All About Spam is a series of blog posts about common spammer techniques. Have a question about a type of spam that you'd like to see in a future blog post? Leave a comment, or send an email to!

The classic spam is a smoking gun, easy to spot. Viagra. University diplomas. My new favorite, the acai berry. But some messages have a twist; they don't appear to be selling anything at all! I received the following email today:
Subject: NYC judge denounces woman's self-styled sting

Militants Attack NATO Terminal In Pakistan
hfkunm and I are not best buds. That's the whole message; it doesn't even have a link in it. Aren't spammers supposed to be selling me something? So, why did a spammer bother sending me this message?

Elementary, my dear readers! The first reason is simple: they could be probing for valid email addresses.

The second reason: they're trying to beat the system. In 2002, Paul Graham popularized a plan to filter spam using all your spam and all your ham (legitimate mail) to generate a giant word list, known as Bayesian filtering. Each word would be given a score, based on how frequently it appeared in spam vs. ham. The idea had two key points:
  • it would learn about new spam words as they were introduced
  • "good" words could offset "bad" words
Good words are words that appear, proportionally, way less often in spam. For example, spammers rarely talk about themselves in the first person, so "I" or "I'm" has a negative spam score. Spammers do want you to click on links, so the word "click" has a positive spam score.
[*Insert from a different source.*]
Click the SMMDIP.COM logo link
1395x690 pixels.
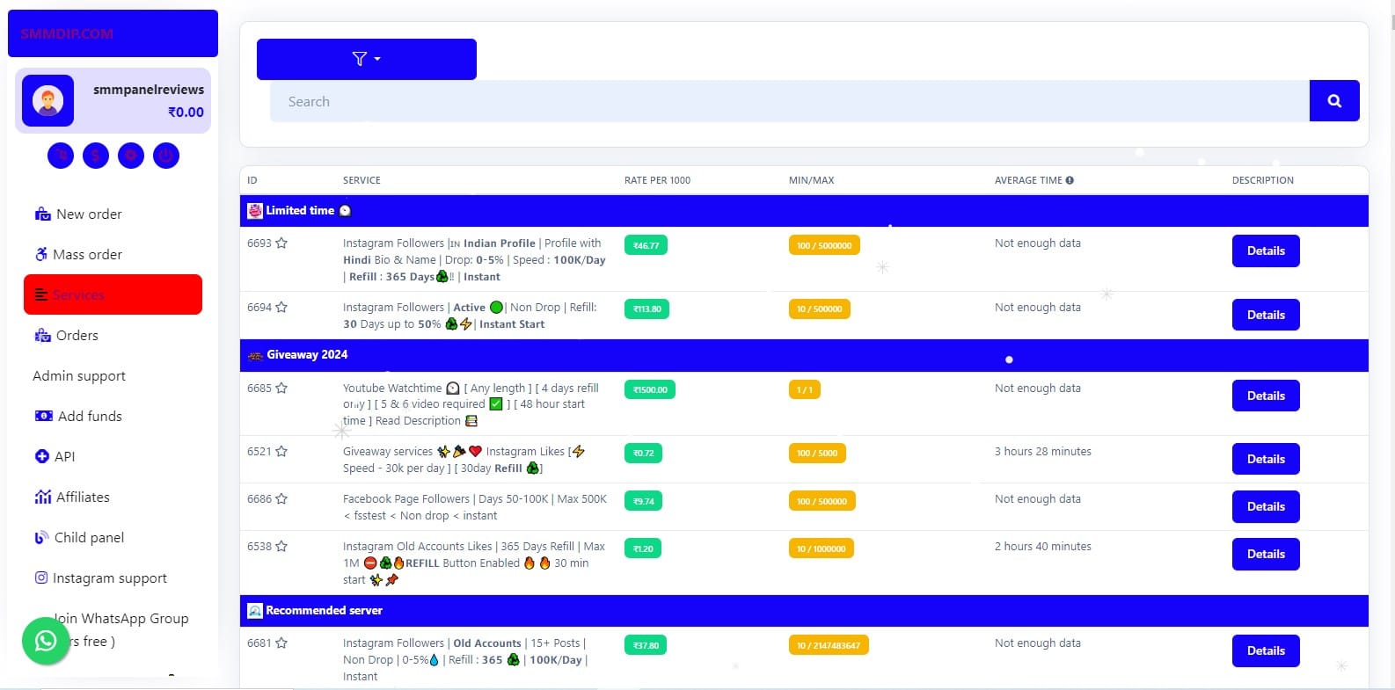pos(67,34)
So, how does it all work? Well, let's take that most popular of all spam words, Viagra. Your gossipy friend sends you a message all about herself, and it happens to include "I hear Joe started taking viagra!" A keyword-based spam filter will block any message that contains "viagra", so out it goes. A Bayesian filter would say, all these "I"s outweigh the the one "viagra", and let it through.

For a short while, Bayesian filters were all the rage, and very effective, because they were trained per user. Spammers never let a good plan get them down, though, and came up with a simple, ingenious solution: start sending random content. In the early days, it was snippets from great books (read David Copperfield one paragraph at a time!). They've since moved on to simple randomized phrases, and headlines like today's. All these red herrings have certainly degraded the accuracy of Bayesian filters, but like a good detective, spam filters try all the tools in their arsenal, hoping to find the one that closes the case.